Le projet est-il réel ?
Depuis plusieurs jours, le chef du gouvernement minimise la situation. Il assure qu’il « n’y a rien à craindre, puisqu’il n’y a pas de projet », évoquant des informations erronées qui seraient à l’origine de la mobilisation. Cependant, Ivanka Trump a récemment décrit le site dans un podcast : « Nous avons cinq miles [8 km, ndlr] de front de mer directement en face de l’île, cette magnifique péninsule avec un lagon d’un côté, l’océan de l’autre, de superbes plages de sable blanc ». Ces déclarations nourrissent les doutes des opposants.
En plus du projet, une préoccupation plus large persiste : celle d’un nouveau scandale de corruption. Le pays a déjà été marqué par plusieurs affaires impliquant des figures politiques, tant du côté du gouvernement que de l’opposition. Les manifestants demandent notamment une enquête indépendante sur l’attribution des terrains, une meilleure protection des zones naturelles, ainsi que l’abrogation de la loi sur les investissements stratégiques. Ces revendications vont bien au-delà du simple projet touristique.

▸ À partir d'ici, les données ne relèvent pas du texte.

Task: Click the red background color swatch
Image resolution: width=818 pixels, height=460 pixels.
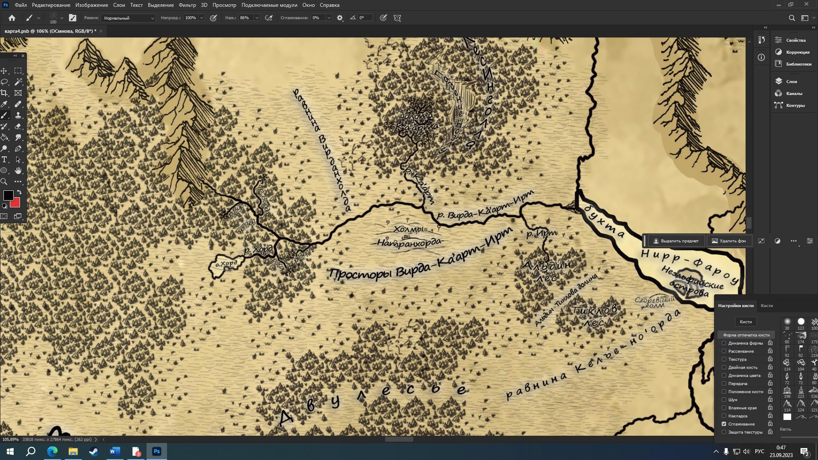Action: [17, 204]
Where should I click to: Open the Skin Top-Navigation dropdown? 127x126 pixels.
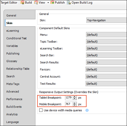point(107,20)
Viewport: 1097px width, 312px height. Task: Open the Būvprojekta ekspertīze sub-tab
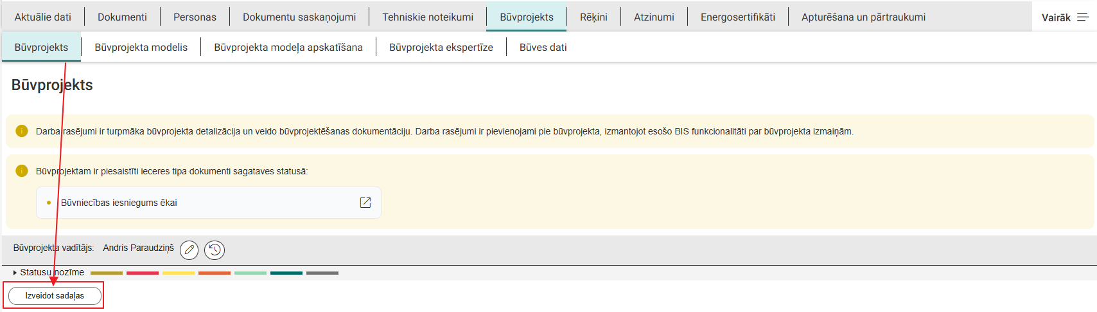pos(441,47)
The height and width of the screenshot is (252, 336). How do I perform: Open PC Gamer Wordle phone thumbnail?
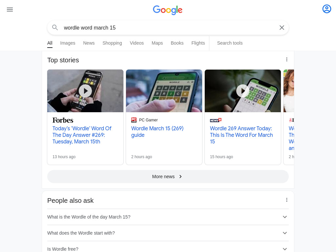(x=164, y=91)
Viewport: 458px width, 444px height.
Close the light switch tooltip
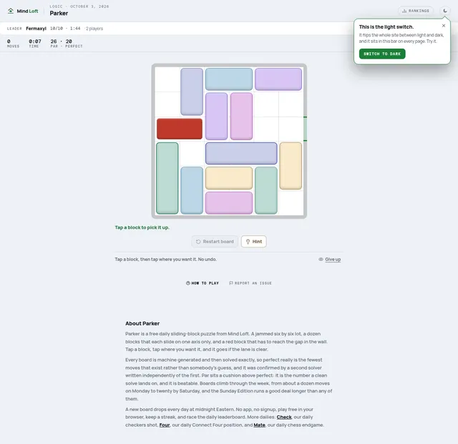coord(444,26)
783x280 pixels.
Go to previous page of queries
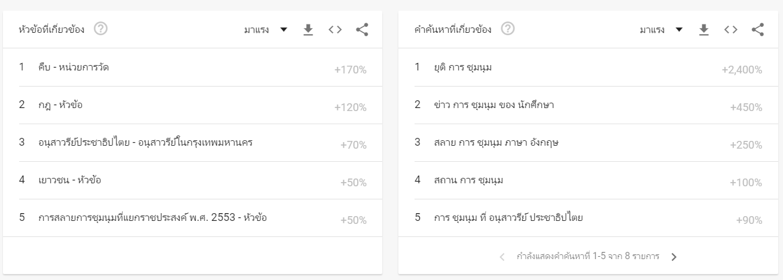tap(501, 257)
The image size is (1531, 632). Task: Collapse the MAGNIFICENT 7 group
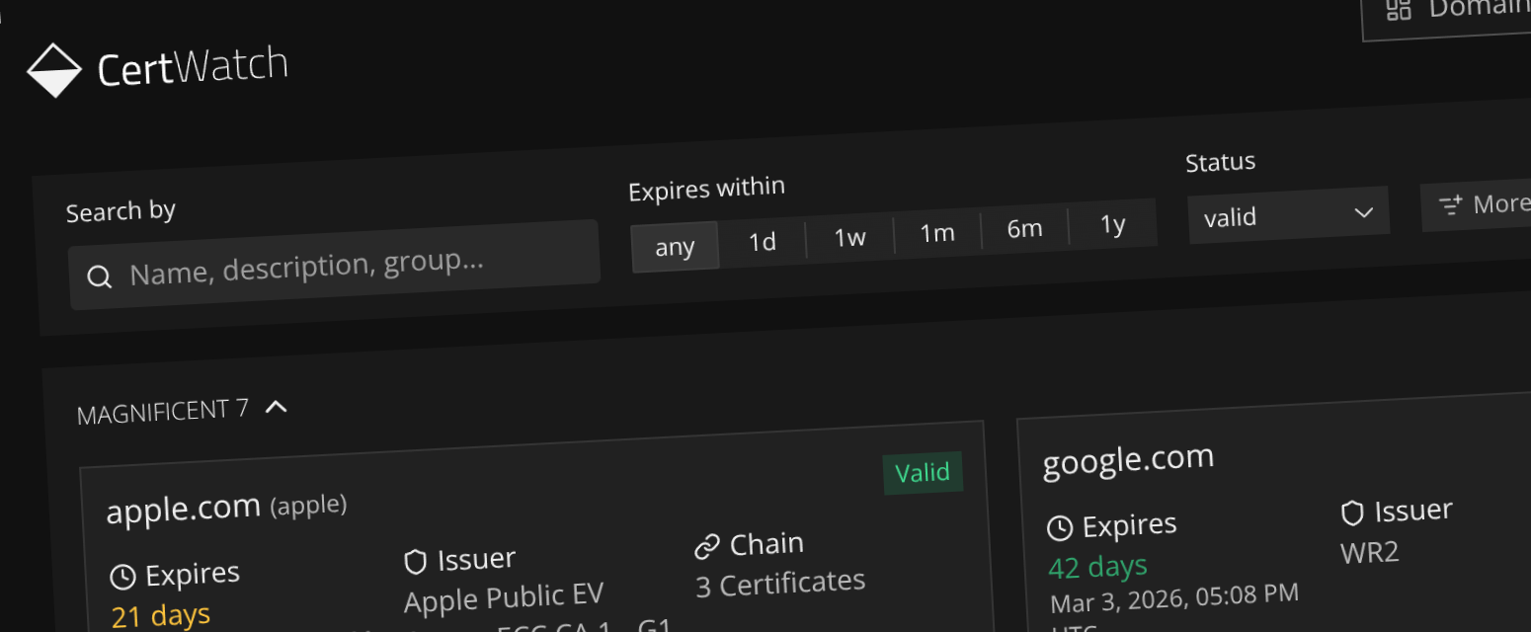tap(276, 406)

Une génération qui refuse de quitter son pays
Dans les cortèges, la colère est manifeste. « Le déclencheur, c’est le projet dans la réserve naturelle de Zvernec, mais en réalité, il y a de nombreuses raisons pour lesquelles nous manifestons ici aujourd’hui », explique Fadel Dia. Ce jeune homme de 26 ans va encore plus loin : « Depuis 36 ans, nous sommes dirigés par des gouvernements corrompus, les uns après les autres. Aucune de ces administrations n’a agi pour le bien du peuple albanais. Elles se sont uniquement enrichies et nous ont dépouillés. Nous n’avons pas de système de santé, nous n’avons pas… en fait, une des plus grandes parties de Tirana n’a même pas d’école publique… ». Malgré cela, il souhaite rester. « Toute ma vie, on m’a dit de ne pas vivre ici […] mais en réalité, l’Albanie est un pays merveilleux […] et la seule chose qui ne va pas dans notre pays, c’est le gouvernement. Et c’est cela que nous voulons changer, car je veux vivre dans mon pays et non ailleurs ».